Consignes – Poursuivez le texte ci-dessous sur les coutumes de la marine à voile, en reprenant juste après sa dernière phrase.

Extrait cité –

◇ ◇ ◇ ◇

Le but de cet article à très haute portée culturelle est d’offrir quelques éclaircissements de nature explicative concernant certaines coutumes de la marine à voile, afin de permettre au non-marin d’en apprécier la valeur sans pour autant chercher aucunement, bien évidemment, à les démystifier voire démythifier,.

La tradition voudrait, entre autre, que, dès le Cap Horn franchi , le marin (si vous le voulez bien, je souhaiterais éviter de parler de Marine ici) le marin donc, nouvellement adoubé portât un anneau en or à l’oreille gauche et pissât face au vent.

Nous ne ferons pas de commentaires sur la première de ces traditions, nos épouses nous ayant fait comprendre sans aucune ambiguïté que la joie de retrouvailles lors d’un éventuel retour au foyer serait irrévocablement et irrémédiablement gâchée par un respect trop strict de cette coutume…

Quant à la deuxième de ces traditions, parlons en ! Et pour ne pas choquer les personnes sensibles, nous demanderons instamment aux enfants qui liraient ces lignes de bien vouloir prendre leurs parents par la main et les ramener regarder le tirage du loto devant la télé, d’où ils n’auraient jamais dû bouger.

◇ ◇ ◇ ◇

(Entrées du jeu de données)
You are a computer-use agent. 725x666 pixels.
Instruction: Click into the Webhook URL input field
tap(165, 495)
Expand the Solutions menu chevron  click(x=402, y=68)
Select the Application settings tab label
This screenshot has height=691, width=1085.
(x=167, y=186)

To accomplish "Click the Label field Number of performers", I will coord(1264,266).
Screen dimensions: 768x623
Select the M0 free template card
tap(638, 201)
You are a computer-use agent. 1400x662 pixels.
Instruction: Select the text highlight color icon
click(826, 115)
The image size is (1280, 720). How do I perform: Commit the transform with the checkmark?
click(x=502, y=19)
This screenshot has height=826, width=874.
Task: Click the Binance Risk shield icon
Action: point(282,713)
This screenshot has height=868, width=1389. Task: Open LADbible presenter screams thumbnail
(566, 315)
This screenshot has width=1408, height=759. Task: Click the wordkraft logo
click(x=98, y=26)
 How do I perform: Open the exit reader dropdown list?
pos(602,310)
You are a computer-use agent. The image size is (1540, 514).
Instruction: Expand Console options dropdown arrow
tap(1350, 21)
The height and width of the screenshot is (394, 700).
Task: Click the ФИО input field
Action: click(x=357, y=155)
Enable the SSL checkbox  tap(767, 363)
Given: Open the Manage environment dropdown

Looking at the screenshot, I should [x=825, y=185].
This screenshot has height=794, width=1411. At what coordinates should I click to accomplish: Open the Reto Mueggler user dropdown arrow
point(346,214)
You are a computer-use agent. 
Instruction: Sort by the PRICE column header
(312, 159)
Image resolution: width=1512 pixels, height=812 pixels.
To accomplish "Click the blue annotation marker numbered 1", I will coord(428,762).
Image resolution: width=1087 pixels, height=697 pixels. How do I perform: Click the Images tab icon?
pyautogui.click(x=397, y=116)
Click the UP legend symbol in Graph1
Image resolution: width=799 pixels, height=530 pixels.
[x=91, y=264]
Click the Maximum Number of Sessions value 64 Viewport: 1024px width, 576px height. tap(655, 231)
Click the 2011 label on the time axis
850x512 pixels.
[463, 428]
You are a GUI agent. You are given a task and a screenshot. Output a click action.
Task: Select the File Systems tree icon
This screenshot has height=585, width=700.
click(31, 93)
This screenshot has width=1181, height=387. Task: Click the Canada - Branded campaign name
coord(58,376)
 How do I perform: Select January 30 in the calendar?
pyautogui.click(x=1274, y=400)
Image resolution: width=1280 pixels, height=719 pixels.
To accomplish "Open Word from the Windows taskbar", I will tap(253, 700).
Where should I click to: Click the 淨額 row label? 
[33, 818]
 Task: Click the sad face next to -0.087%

◇ ◇ ◇ ◇

Réponse attendue –
Tout d’abord une observation liminaire1 : lorsque l’on navigue sous les latitudes du Cap Horn, autour de 60°S, ça caille comme dirait l’albatros. Et donc le marin averti se couvre : en plus du slip réglementaire, il aura enfilé un collant un peu épais, puis un pantalon, et par dessus le tout, le bas de son ciré, tenu comme il se doit par des bretelles, et remontant largement au niveau des aisselles. Et bien sur, une veste de ciré par dessus tout, pour faire bonne mesure.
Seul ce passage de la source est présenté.